Uncle Wiggily looked through the forest, but he saw no tawny lion. Instead he saw, limping toward him, a beast almost as big as the lion, but with a beautiful black and yellow striped coat.

“Oh, ho! Mr. Tiger—the one I saw when I went to the circus with Baby Bunty!” exclaimed Uncle Wiggily. “This is a tiger!”

“Yes, I am the striped tiger,” answered the other animal. “And, oh, what trouble I am in!”

“What is the matter?” kindly asked the rabbit gentleman, for he could see that the tiger was limping and in pain.

“I ran a thorn in my foot,” went on the black and yellow fellow, “and my eyes are so poor I can’t see to pull it out.”

“Perhaps I can,” Uncle Wiggily said. “I have strong glasses.”

So the bunny gentleman looked through his spectacles, and soon saw the thorn that was in the tiger’s foot. It did not take Uncle Wiggily long to pull it out.

“Oh, thank you, so much!” growled the tiger, though not in a cross voice. “It serves me right, I suppose, for having run away from the circus.”

“Did you run away, too, as the lion did?” asked Uncle Wiggily.

“Yes,” answered the striped beast, “we ran away together—the lion, some other animals and myself. But now I’d be glad to run back again.”

“The lion was,” said Uncle Wiggily. “He was very glad to go back.”

“Don’t tell me you have met him!” exclaimed the tiger. “Where is he?”

“He started back yesterday, after stopping at my bungalow and helping Nurse Jane dust the furniture with his tail through the windows,” the bunny answered.

“Then I’m going back, too!” declared the tiger. “It isn’t as much fun roaming by yourself through the woods as I thought it would be. I’m going back!”

“Before you start,” kindly suggested Uncle Wiggily, “please come to my bungalow with me.”

“Does more furniture need dusting?” asked the tiger, laughing. “I have no fluffy tuft on the end of my tail, as has the lion.”

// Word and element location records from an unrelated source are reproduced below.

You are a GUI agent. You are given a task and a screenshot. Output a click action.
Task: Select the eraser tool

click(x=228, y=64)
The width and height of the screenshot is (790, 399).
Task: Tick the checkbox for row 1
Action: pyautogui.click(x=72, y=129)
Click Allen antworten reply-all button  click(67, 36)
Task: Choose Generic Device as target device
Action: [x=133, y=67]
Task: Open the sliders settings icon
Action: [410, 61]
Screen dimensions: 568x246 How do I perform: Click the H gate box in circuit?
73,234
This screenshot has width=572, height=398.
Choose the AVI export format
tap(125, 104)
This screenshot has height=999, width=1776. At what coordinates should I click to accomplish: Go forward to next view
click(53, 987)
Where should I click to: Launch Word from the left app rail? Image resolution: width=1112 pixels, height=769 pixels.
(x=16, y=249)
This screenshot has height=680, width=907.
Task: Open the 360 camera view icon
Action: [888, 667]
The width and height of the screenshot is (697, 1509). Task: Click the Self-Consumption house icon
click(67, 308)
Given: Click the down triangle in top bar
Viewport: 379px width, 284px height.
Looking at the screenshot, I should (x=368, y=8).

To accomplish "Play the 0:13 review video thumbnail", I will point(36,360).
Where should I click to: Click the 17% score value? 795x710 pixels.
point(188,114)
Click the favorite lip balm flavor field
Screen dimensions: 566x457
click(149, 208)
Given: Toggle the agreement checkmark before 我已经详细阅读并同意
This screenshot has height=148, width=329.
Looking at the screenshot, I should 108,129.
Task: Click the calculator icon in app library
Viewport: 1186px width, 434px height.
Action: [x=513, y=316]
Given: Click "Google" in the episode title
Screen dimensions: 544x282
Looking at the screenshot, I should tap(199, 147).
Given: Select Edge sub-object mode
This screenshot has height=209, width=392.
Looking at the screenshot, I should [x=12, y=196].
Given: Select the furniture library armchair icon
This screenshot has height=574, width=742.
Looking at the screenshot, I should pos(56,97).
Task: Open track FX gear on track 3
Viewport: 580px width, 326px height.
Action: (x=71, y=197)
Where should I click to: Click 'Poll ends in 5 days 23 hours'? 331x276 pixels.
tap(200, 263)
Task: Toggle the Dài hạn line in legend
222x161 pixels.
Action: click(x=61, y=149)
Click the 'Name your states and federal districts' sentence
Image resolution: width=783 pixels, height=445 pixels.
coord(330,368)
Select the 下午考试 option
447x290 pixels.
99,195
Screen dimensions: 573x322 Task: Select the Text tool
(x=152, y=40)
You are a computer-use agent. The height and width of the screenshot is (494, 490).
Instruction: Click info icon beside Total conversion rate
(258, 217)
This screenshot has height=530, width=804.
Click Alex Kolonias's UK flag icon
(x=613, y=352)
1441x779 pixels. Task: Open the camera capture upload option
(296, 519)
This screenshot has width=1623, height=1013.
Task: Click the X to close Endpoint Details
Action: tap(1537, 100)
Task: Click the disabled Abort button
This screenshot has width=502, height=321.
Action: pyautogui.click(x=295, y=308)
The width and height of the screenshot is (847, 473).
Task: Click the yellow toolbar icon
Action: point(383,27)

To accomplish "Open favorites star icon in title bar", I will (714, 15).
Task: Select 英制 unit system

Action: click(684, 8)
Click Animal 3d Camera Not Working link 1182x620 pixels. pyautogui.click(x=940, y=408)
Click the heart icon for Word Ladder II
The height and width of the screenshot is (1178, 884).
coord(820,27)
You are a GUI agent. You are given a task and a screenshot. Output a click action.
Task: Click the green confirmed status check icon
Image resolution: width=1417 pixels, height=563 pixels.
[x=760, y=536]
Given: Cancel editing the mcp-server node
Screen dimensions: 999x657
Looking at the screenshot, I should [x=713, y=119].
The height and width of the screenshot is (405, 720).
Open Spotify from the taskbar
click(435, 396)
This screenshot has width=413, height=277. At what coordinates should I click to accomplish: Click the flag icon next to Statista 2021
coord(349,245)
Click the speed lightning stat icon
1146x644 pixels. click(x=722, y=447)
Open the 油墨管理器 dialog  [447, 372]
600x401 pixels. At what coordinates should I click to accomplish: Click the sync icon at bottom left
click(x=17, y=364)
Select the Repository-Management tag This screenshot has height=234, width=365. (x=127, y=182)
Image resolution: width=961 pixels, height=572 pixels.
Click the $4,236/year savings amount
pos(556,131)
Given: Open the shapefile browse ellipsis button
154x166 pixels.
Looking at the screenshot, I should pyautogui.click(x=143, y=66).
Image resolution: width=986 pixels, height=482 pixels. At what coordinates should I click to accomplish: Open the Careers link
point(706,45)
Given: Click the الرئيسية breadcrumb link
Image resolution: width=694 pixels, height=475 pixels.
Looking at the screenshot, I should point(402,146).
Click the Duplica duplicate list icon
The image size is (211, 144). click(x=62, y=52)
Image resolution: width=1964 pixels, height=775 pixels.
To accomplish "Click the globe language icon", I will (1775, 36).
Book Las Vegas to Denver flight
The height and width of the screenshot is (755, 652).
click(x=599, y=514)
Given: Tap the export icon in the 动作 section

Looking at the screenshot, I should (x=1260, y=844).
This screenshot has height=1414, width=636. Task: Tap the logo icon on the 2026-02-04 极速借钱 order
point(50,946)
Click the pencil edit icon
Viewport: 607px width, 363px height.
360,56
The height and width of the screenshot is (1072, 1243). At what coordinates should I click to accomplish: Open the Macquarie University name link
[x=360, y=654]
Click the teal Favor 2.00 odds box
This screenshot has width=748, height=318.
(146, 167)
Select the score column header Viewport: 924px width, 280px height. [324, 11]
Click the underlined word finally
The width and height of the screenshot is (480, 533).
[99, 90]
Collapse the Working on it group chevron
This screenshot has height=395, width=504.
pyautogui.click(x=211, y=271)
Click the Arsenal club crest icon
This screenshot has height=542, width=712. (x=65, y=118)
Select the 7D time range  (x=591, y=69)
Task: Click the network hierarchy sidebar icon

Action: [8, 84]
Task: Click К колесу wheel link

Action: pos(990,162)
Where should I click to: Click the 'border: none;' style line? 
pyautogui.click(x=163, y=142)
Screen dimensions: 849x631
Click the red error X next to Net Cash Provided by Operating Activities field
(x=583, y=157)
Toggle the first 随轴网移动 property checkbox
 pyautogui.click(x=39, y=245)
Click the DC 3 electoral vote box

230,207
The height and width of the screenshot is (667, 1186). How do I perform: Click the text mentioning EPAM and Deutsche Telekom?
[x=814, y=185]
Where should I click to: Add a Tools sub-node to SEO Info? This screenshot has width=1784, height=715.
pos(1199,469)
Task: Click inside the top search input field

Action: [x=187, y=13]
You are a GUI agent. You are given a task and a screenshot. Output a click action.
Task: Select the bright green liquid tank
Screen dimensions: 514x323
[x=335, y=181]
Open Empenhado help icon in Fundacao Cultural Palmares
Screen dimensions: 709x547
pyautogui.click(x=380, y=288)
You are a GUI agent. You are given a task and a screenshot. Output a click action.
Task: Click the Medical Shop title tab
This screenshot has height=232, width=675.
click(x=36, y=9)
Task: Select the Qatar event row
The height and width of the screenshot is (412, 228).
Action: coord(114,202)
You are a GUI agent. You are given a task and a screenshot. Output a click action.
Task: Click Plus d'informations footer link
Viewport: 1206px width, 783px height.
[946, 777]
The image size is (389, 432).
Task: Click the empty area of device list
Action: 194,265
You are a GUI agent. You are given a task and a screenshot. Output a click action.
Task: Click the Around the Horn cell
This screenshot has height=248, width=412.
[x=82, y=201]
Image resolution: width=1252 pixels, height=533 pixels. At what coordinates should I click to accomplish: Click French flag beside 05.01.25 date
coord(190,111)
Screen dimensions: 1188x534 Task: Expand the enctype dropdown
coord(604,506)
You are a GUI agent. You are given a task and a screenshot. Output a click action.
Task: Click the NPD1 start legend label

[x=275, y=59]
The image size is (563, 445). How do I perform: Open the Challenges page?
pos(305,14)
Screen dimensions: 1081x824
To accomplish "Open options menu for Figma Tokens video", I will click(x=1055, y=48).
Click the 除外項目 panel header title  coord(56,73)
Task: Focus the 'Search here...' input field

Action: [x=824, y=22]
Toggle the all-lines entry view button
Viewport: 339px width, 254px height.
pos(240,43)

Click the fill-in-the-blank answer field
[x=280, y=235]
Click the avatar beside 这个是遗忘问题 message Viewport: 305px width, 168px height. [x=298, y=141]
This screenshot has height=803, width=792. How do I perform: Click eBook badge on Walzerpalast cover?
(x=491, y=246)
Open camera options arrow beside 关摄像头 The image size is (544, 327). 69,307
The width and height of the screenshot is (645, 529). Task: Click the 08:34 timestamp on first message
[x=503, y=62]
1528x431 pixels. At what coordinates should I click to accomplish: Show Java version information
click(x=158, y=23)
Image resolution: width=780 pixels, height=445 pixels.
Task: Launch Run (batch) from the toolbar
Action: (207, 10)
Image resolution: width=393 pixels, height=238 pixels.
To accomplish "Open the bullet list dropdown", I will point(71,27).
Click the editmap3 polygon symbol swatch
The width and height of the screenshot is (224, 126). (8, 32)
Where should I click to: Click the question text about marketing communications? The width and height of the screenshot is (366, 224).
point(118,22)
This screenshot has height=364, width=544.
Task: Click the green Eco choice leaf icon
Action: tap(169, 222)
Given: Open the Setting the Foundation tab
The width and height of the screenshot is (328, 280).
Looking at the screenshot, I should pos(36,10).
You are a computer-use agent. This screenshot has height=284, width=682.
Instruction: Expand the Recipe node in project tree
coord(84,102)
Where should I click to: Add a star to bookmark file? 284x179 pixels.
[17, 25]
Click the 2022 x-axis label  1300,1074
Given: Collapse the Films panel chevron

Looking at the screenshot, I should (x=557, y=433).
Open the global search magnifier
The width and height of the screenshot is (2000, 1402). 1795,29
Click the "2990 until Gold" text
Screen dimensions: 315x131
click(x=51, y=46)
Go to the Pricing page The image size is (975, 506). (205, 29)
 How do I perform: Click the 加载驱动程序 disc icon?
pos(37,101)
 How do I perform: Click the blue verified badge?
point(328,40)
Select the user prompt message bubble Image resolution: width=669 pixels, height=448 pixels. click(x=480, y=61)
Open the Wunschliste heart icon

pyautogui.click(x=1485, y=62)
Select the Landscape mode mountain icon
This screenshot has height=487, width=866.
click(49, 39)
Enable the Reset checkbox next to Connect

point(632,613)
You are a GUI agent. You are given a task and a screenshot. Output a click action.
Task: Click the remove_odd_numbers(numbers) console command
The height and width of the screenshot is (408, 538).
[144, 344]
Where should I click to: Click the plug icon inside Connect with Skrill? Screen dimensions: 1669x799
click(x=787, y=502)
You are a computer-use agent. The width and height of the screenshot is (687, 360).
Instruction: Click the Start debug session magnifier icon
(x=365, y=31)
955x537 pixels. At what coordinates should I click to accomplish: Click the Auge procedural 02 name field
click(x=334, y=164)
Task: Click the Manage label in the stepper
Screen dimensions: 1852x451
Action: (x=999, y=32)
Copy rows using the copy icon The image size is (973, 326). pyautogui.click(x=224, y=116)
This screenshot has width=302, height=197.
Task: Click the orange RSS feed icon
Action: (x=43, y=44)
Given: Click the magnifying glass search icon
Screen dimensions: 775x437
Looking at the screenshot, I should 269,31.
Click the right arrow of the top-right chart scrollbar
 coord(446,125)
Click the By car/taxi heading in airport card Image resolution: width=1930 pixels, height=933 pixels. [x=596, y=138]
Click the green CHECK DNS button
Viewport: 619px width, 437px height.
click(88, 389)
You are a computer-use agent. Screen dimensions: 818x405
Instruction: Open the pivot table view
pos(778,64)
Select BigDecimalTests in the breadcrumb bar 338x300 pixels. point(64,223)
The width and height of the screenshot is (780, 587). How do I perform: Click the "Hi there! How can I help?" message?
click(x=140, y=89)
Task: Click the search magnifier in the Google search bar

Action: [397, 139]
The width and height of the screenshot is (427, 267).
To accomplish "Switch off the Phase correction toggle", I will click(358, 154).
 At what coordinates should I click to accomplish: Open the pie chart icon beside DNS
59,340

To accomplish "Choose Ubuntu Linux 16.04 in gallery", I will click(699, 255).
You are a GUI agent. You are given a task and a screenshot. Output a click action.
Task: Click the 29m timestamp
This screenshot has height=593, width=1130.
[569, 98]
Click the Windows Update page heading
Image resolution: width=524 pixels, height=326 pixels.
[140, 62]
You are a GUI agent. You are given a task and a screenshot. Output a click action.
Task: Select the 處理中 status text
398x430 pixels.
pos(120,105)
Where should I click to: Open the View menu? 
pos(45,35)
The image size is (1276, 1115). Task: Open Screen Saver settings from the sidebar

“It isn’t that,” the bunny answered. “But I would like to have Nurse Jane put some salve on the place where the thorn ran in your paw, and also wrap it up in a rag.”

“That would be very nice,” spoke the tiger. “Right gladly will I come with you.”

So he limped through the forest with the bunny gentleman, and soon they came to the hollow stump bungalow.

“More company for you, Nurse Jane!” called the jolly rabbit uncle.

“That’s nice,” answered Miss Fuzzy Wuzzy. “Oh, you’re a tiger, aren’t you?” she went on, as she saw the striped beast.

“And he has a sore paw,” spoke Uncle Wiggily. “Will you put salve on it for him, Nurse Jane?”

“Of course,” answered the muskrat lady. And when the tiger’s sore paw was nicely wrapped in a clean rag, he started off through the woods to find the circus.

“Good-bye, and come again,” invited Uncle Wiggily, making a low and polite bow with his tall silk hat.

“I will,” promised the tiger. And then the bunny suddenly exclaimed:

“Oh, your scissors, Nurse Jane! I forgot all about getting them sharpened,” and he picked them up from where they had fallen when he took off his hat.

“Oh, dear! That’s too bad!” said the muskrat lady. “And I wanted to cut the linen in strips to make sheets and pillow cases. Now it is so late I’m afraid the sharpening place will be closed.”

“Perhaps I can help,” said the tiger, turning back.

“Can you sharpen scissors?” asked Uncle Wiggily.

“No,” was the answer, “but my claws are sharper than any scissors you ever saw. If you and Nurse Jane will hold the cloth, I will cut it into strips for you with my sharp claws. I don’t need to use my sore paw. I’ll take my other one.”

“Oh, that will be very kind of you,” said Nurse Jane. “I forgot that tigers have sharp claws.”

So the muskrat lady and the rabbit gentleman held the linen cloth in front of the tiger, and with his claws he cut and slashed it into just the shapes Miss Fuzzy Wuzzy needed for making sheets and pillow cases.

“I am very glad I could do you this favor,” the tiger said, when all the linen was cut.

“So am I,” spoke Uncle Wiggily, “for if you hadn’t been here to use your claws, Nurse Jane would not have forgiven me for not remembering to get the scissors sharpened. Good-bye!”

“Good-bye!” echoed the tiger, as he walked on to find the circus. And that night he slept in his cage again.